Kate Farquhar, a landscape designer from West Philly, first heard about RCV from an interview with Green Party candidate Jill Stein. “It allows for enhanced expression for all voters,” says Farquhar. “If we had RCV, I wouldn’t see so much in-fighting among my family and friends. People who support third-party candidates wouldn’t have to have this tired debate about voting for their ideals or avoiding the spoiler effect. People could just vote for who they believe in.”
The group started after several members independently contacted FairVote, a DC-based nonprofit that supports RCV, asking what they could do to bring RCV to Philadelphia. FairVote put them in touch with each other, and the group was born.
Admittedly, RCV is much more complex administratively than traditional single-choice voting. Many voting machines, such as those used in Philadelphia, aren’t equipped to handle RCV. But, it turns out that our machines can already handle a very similar voting method called Approval Voting, and in fact our Council At-Large and judicial elections already use a watered-down form of approval voting.
Approval Voting asks voters to select all candidates whom they “approve” of for the office at issue. They can vote for any, all, or none of the candidates; a vote for a candidate is akin to a “yes” or “approve” vote, while a candidate not voted for effectively receives a “no” or “disapprove” vote. Approval Voting prevents the classic third-party spoiler effect by allowing people to vote for more than one candidate, meaning that candidates don’t necessary need to compete against one another for the same voter’s vote.
“If we had RCV, I wouldn’t see so much in-fighting among my family and friends,” says Farquhar. “People who support third-party candidates wouldn’t have to have this tired debate about voting for their ideals or avoiding the spoiler effect. People could just vote for who they believe in.”
Again, we already do this in Philadelphia. For Council At-Large and judicial races, voters are permitted one vote for each open seat. For Council, that means five votes regardless of how many candidates there are; for judge, it means one vote for each judicial vacancy, again regardless of the number of candidates.

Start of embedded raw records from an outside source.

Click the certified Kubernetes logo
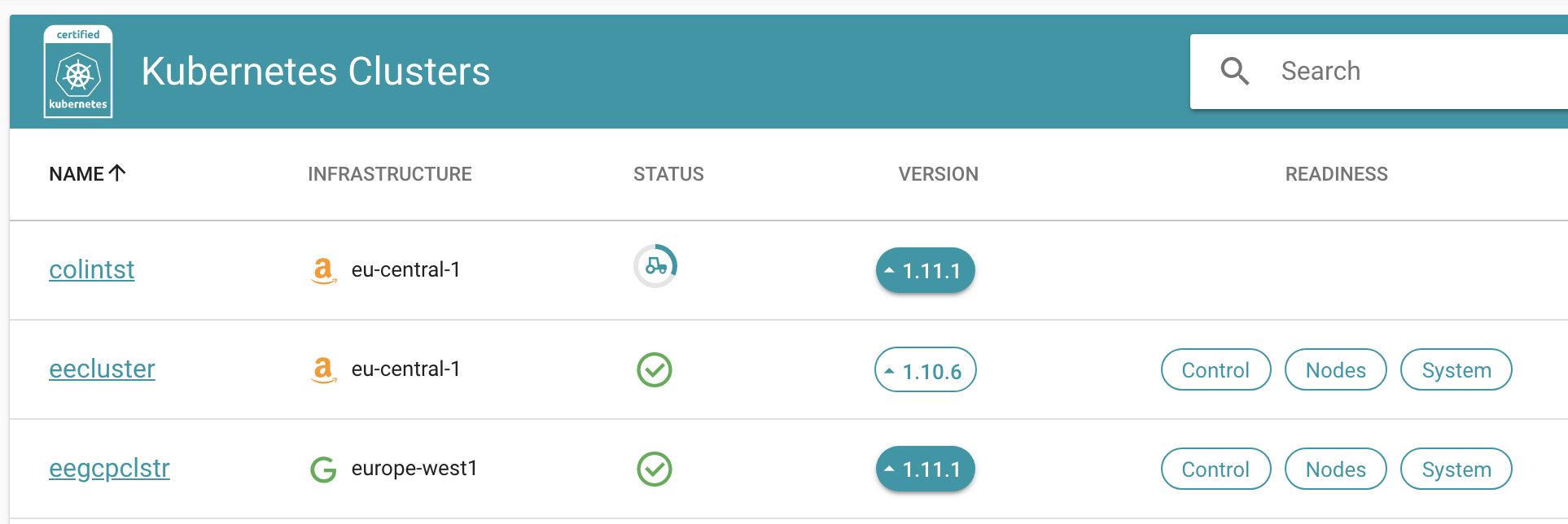Viewport: 1568px width, 524px height. pos(77,73)
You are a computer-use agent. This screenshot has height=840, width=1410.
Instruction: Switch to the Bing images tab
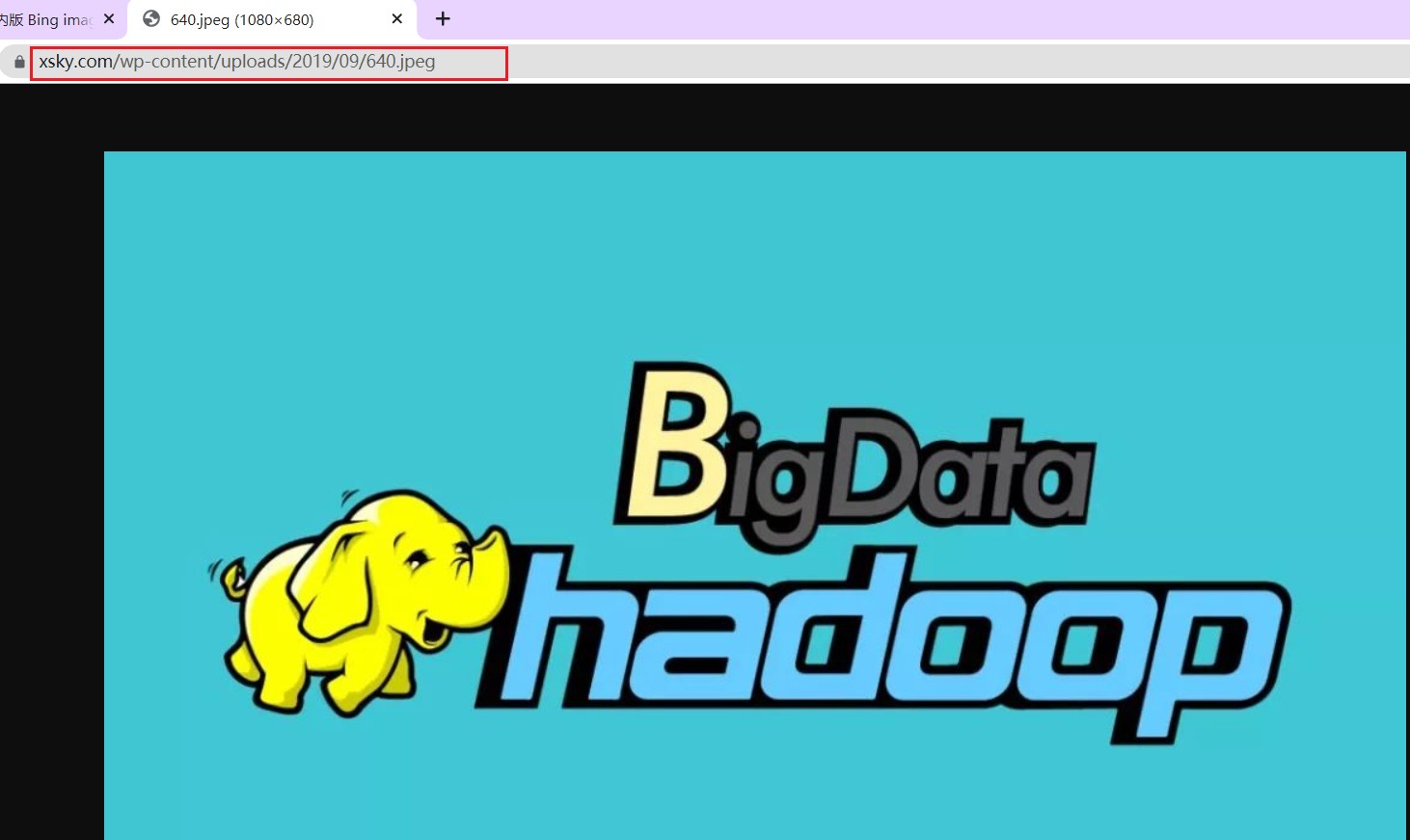point(48,19)
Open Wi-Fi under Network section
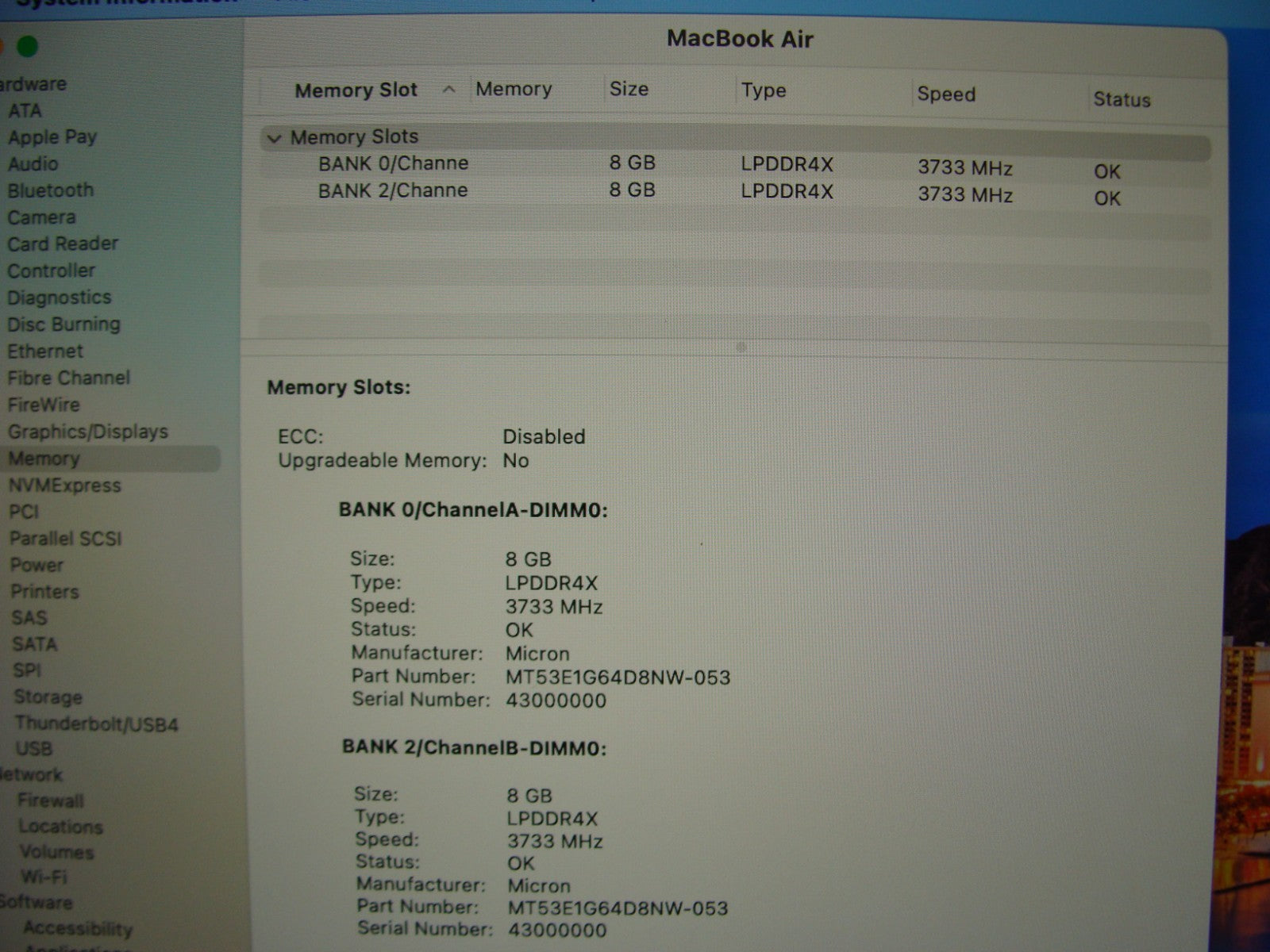This screenshot has height=952, width=1270. pos(44,877)
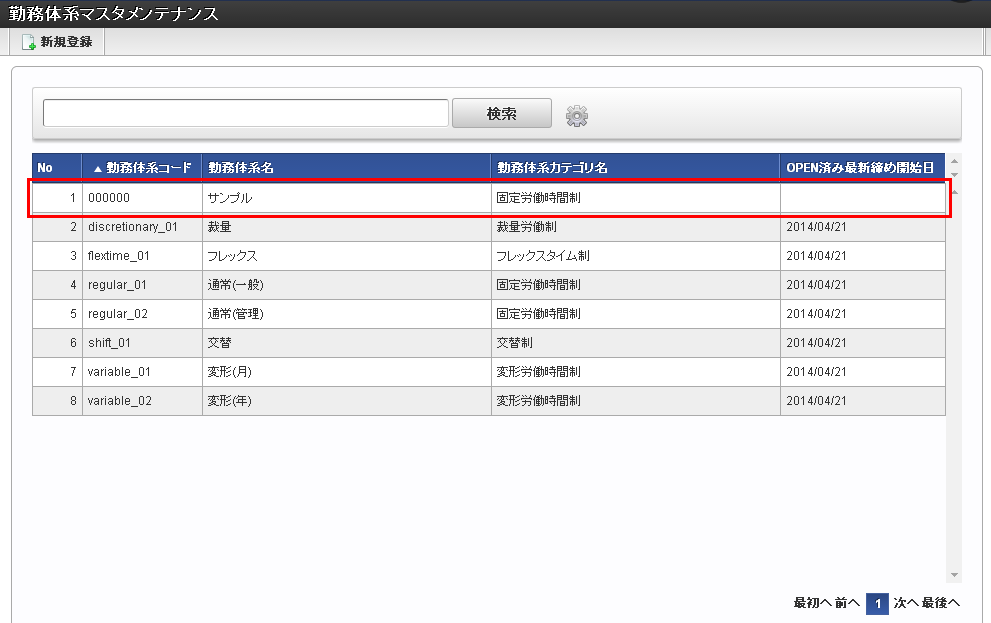Open the gear settings icon beside search
The image size is (991, 623).
click(577, 116)
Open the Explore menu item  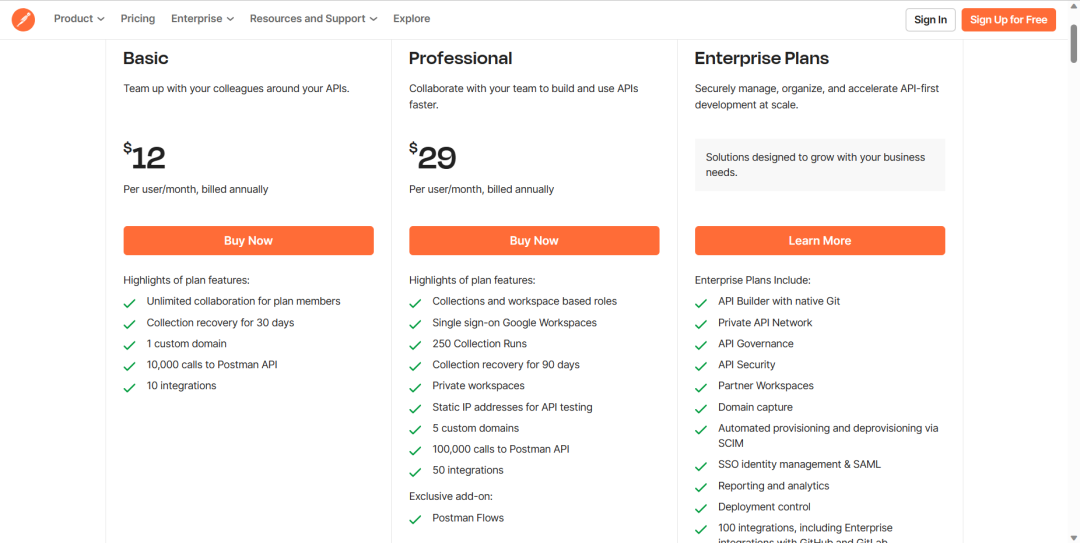(411, 19)
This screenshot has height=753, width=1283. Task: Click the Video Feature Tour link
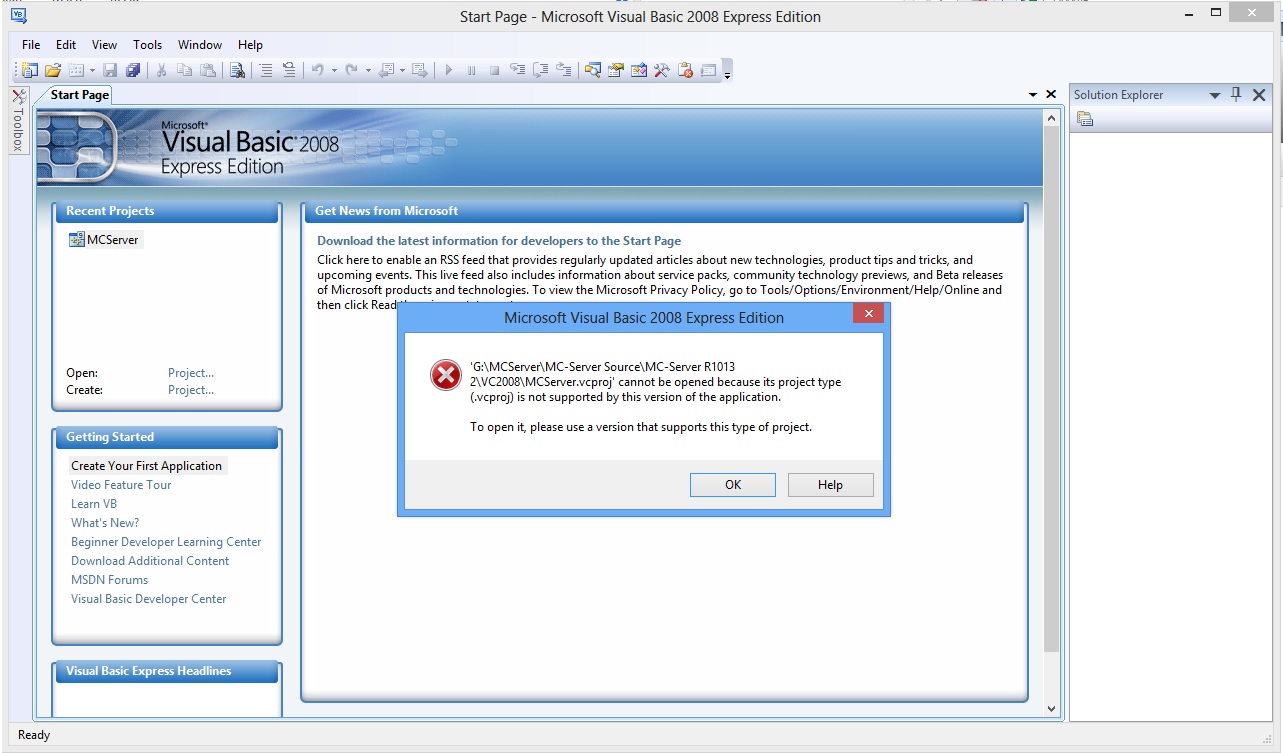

Unlike RCV, a candidate in the Approval Voting system doesn’t need to get past 50 percent to win—but that’s ok. After all, rather than ranking candidates, voters are voting “yes” or “no” on every single candidate on the ballot. If the goal is to get as much information about a voter’s preferences as possible, the Approval Voting provides stronger, if less nuanced, information than RCV. RCV can’t tell us if a voter would approve of their fourth-ranked candidate actually winning, or if they just hate their fifth-ranked candidate a little bit more. But under Approval Voting, their “no” vote rings loud and clear. And, unlike RCV, Philadelphia’s voting machines can already handle it.
Our quasi-Approval system doesn’t allow for Approval-style voting in all races, only those with multiple seats, so situations like Michael Nutter’s 2007 triumph with 36 percent of the vote would still be a problem. And because of the limited number of votes, it’s much more susceptible to strategic voting, a practice which voting systems should strive to avoid at all costs.
Still, Farquhar says she’s open to the idea of using Approval Voting for all races. “Anything that enhances voter expression in the voting booth is an improvement over what we have right now,” she says. “This is a really elegant solution that addresses a lot of different problems that are difficult to untangle from one another.”
Philadelphia Ranked Choice Voting will be holding its inaugural event tonight, and all are welcome to attend. The group hopes to use the casual conversation to begin to develop an action plan and build towards a community assessment.
Whether it’s RCV or Approval Voting, something has to change in the way we elect our leaders. Maine has taken a bold step in the right direction. Other cities and states need to follow suit as soon as possible, and Philadelphia has a tremendous opportunity to be at the forefront of electoral innovation.